EXPOSITOR: Martin Hoffman GIPSA-Lab, Department of Physics, Martin Luther University Halle-Wittenberg, Halle

In spintronic applications, there is a need for thin ferromagnetic halfmetallic films, which have as high Curie temperature, TC, as possible, to be usable at room temperature. Double perovskite Sr2FeMoO6 (SFMO) with TC > 400K is one of the interesting compounds for this use. Unfortunately, preparing good SFMO thin _lms has proven to be difficult. The main reasons for the difficulties are mixing of the Fe and Mo atoms (antisite disorder), oxygen non-stoichiometry and strain effects. We used first-principle calculations with the Korringa-Kohn-Rostoker Green function method to systematically investigate the electronic and magnetic properties. The Curie temperature can be obtained from calculated magnetic exchange interactions which are used in a Monte Carlo simulation. We applied self-interaction correction (SIC) to take into account the correlation effects and obtain the half-metallic nature [1]. Unfortunately, with SIC, the band gap in the majority spin channel ΔE was too high in comparison to the measurements [2, 3]. Therefore, we considered also DFT+U. Already for small values of U, SFMO became a half metal [4]. For an continuously increasing U parameter, the TC decreased strongly below the measured values for bulk SFMO. So, we had either a larger ΔE and a half metal or a TC comparable with experimental measurements. This issue raised the question, how large is the spin polarization of SFMO and how strongly it is affected by defects. A possible reason for the low values of TC and the change in spin polarization might be the appearance of defects like antisite disorder and oxygen vacancies.
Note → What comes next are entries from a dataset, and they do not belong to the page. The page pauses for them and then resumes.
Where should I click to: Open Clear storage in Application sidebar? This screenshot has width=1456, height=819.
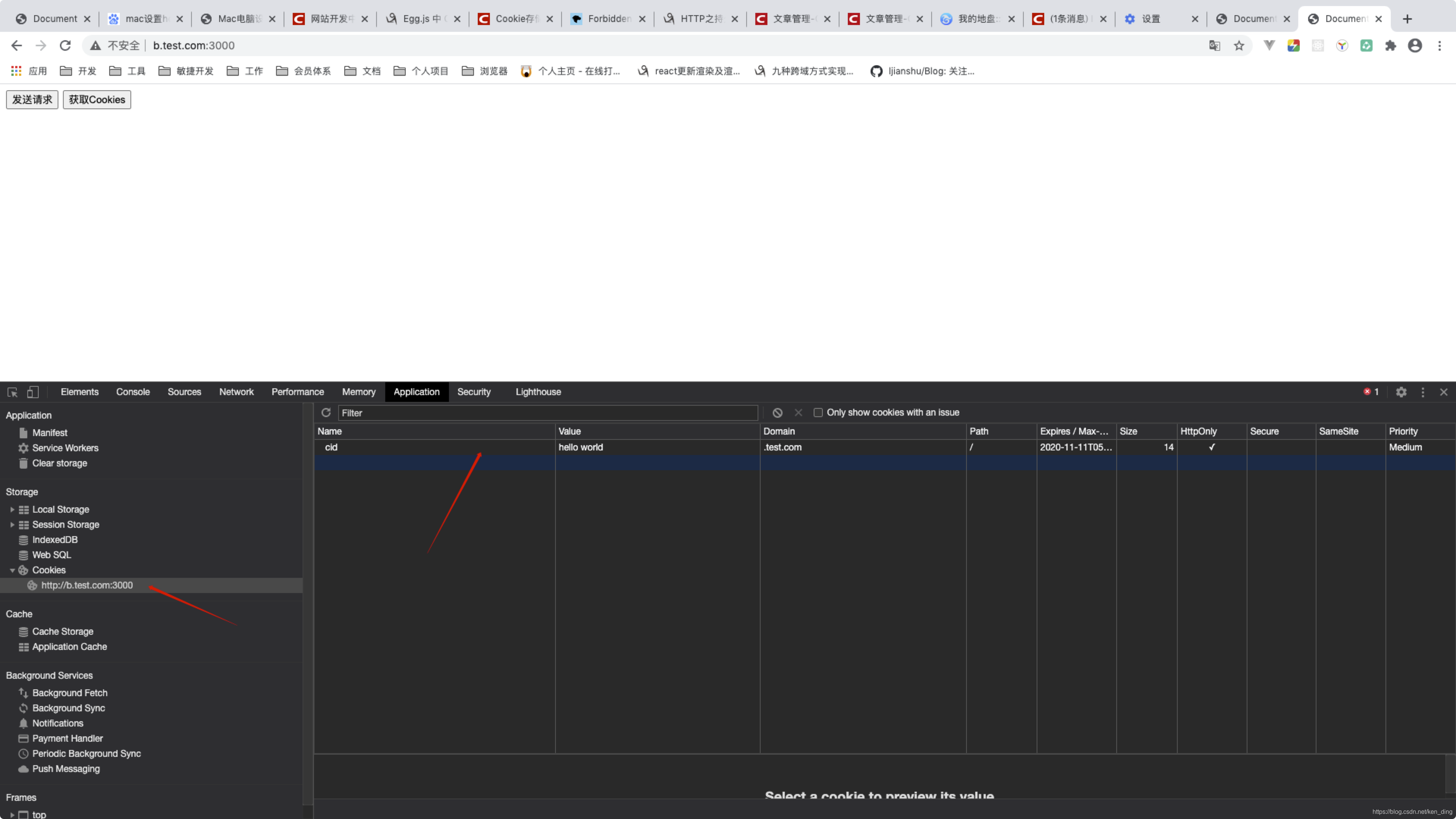click(x=60, y=463)
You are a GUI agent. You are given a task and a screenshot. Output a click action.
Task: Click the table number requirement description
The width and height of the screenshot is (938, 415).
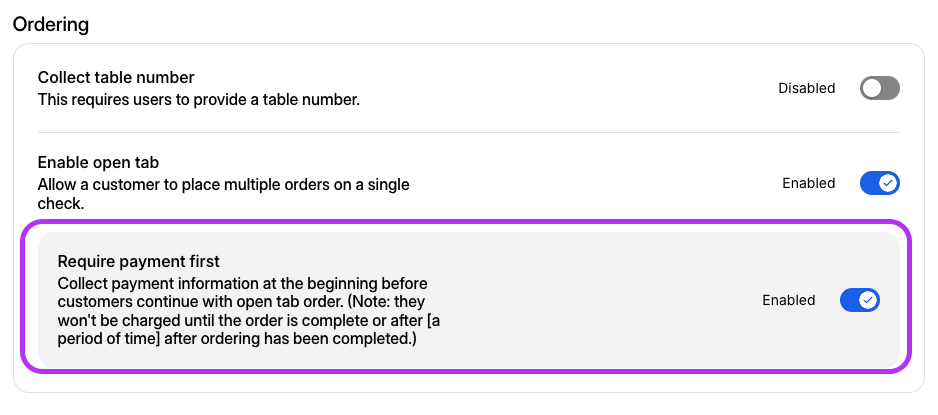tap(198, 100)
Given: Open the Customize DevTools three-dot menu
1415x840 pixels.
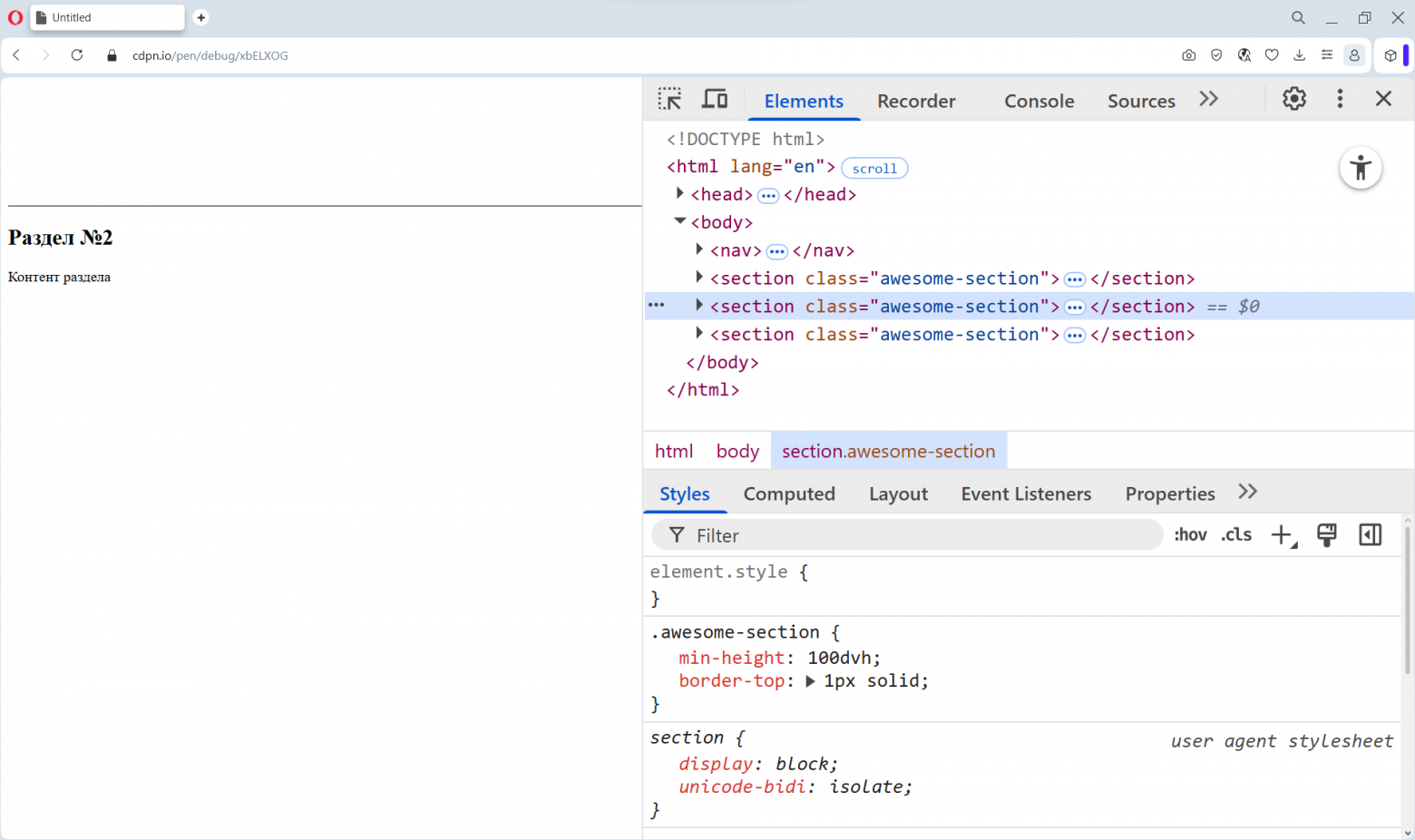Looking at the screenshot, I should [x=1340, y=99].
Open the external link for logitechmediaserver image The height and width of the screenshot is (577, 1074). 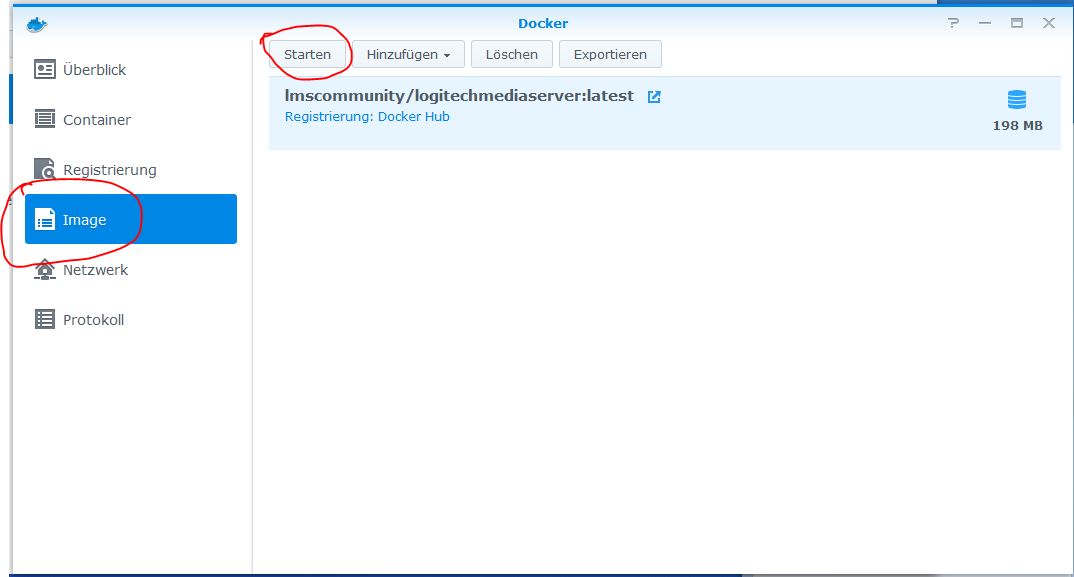654,96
Therefore, we applied the coherent potential approximation where we obtained changes in the density of states at the Fermi level and changes for the calculated Curie temperature (up to 100 K).

References:

1 Z. Szotek et al., Physical Review B 68, 104411 (2003).

2 Y. Tomioka et al., Physical Review B 61, 422 (2000).

3 T. Saitoh et al., Physical Review B 66, 035112 (2002).

4 Ana B. Muñoz-García et al., Chemistry of Materials 23, 4525 (2011).